Nell’infanzia, a causa di una scintilla proveniente dal fuoco vicino al quale si stava riscaldando, rimase cieca. Ma le cronache del tempo raccontano che fu proprio Lei a chiedere al Signore di privarle della vista, dato che i suoi occhi neri e vivaci ne facevano risaltare la bellezza, tanto decantata dal padre e che per lei era motivo di immenso imbarazzo.

La serva di Dio Emiliana rimase orfana in tenera età; il colera che si abbatté su Torre nel 1836 uccise entrambi i genitori e Lei, insieme alle sorelle, fu ospitata nel Ritiro dell’Addolorata. Qui trascorreva le sue giornate nella cappella, raccolta in preghiera, e molto spesso anche durante la notte pregava inginocchiata davanti al quadro dell’Addolorata che era posto dietro l’altare.

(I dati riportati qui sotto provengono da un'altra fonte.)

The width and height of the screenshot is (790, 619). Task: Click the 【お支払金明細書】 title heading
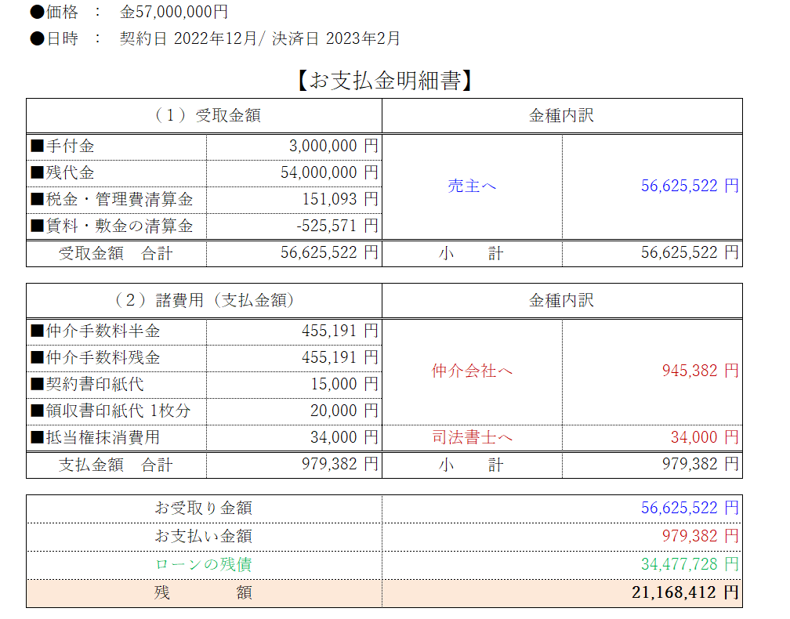point(384,81)
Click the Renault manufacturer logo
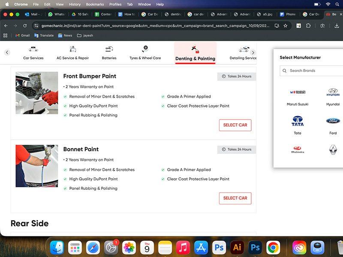Image resolution: width=343 pixels, height=257 pixels. [333, 149]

Il venerdì era per Lei giorno di devozione e digiuno, consacrato alla memoria di Cristo e dei dolori di sua madre Maria e usava in questo giorno portare cilici, per fare penitenza e mortificare la carne. Ben presto, per la sua devozione e il suo nobile animo, iniziò ad essere onorata dalle orfane che con lei alloggiavano nel ritiro e l’eco delle sue virtù di diffuse per tutto il circondario. Iniziarono così a venire persone da ogni dove per invocare le sue preghiere e chiedere il suo aiuto, date anche le sue doti previgenti.

Nel 1847 lasciò il ritiro, consapevole che il via vai di persone che la raggiungevano per consultarla e raccomandarsi alle sue orazioni era motivo di disagio per le sue compagne e i suoi superiori. Ma l’amore che prodigava verso il prossimo, soprattutto per i poveri e per gli infermi, la sua umiltà, la purezza che trapelava dalle sue parole, non smorzavano l’onda di devoti che sempre più numerosi a lei si rivolgevano per avere consigli.

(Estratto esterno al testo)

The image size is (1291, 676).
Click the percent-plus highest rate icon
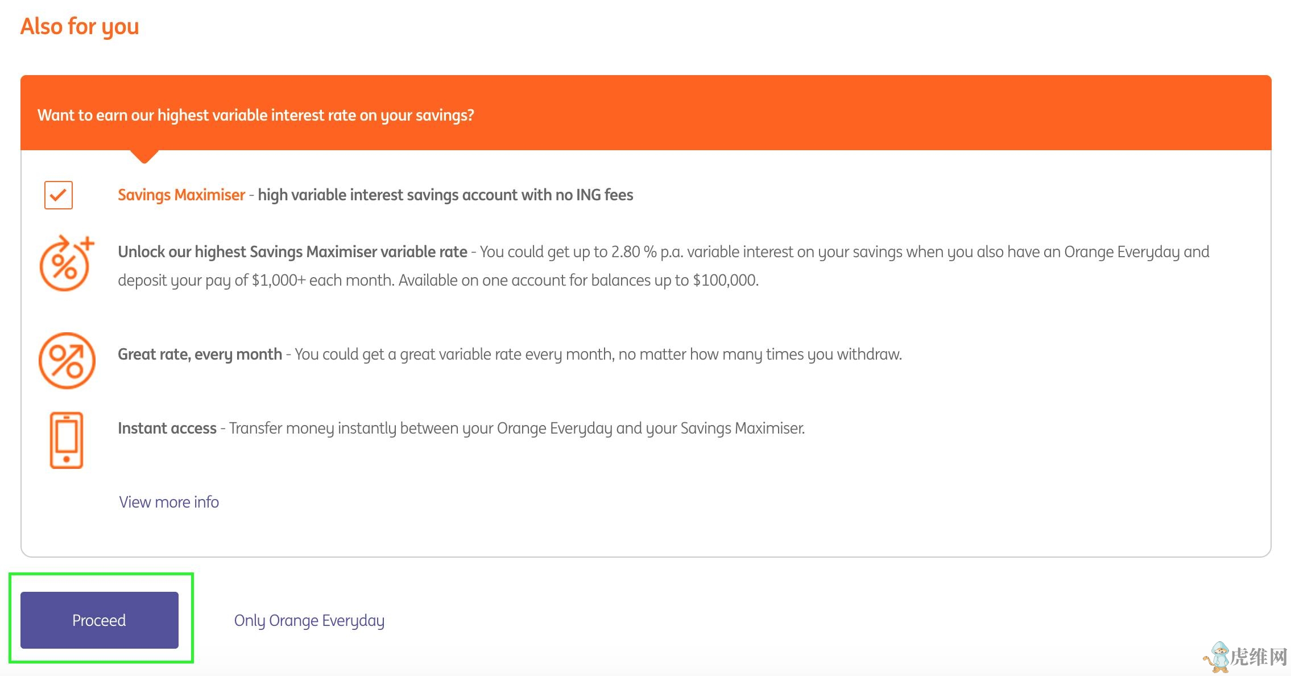point(66,263)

Come riportato dalle cronache, Emiliana Fiorda ebbe il dono della profezia, quello di scrutare nei cuori e guarire le persone inferme. Nel cenno biografico a Lei, in un documento risalente al 1872, si fanno riferimento alle sue virtù, ai doni straordinari, alle apparizioni e ai tanti prodigi operati prima e dopo la sua morte. Lei si prodigava per liberare dai mali il prossimo e non guardava che al bene altrui.

La Serva Emiliana morì il 13 ottobre del 1871, di venerdì, quel giorno che lei aveva da sempre consacrato al Signore e nei registri parrocchiali, nell’atto della sua morte, si legge: “Morta in odore di santità per la sua vita esemplare”.

Nelle fasi del processo di canonizzazione la nomina a “Servo di Dio” è il primo gradino per la dichiarazione ufficiale della santità di una persona. Difatti, nel documento “Un importante centro di documentazione per la storia del Mezzogiorno d’Italia nell’età moderna: L’archivio storico diocesano di Napoli” di Luciano Osbat della serva oplontina si fa cenno nella sezione “Causa dei santi”. Il suo nome ricorre nei processi ordinari ed apostolici celebrati nella curia napoletana nell’età moderna, poiché la città costituiva un punto d’approdo obbligato per gran parte dei secolari e dei religiosi del regno.

Ad opera di alcuni suoi eredi e dell’associazione “Torresi nel mondo”, sul popolare social netwook di Facebook è stato creato un gruppo a lei dedicato, nel quale sono pubblicate e diffuse tutte le notizie inerenti la sua vita.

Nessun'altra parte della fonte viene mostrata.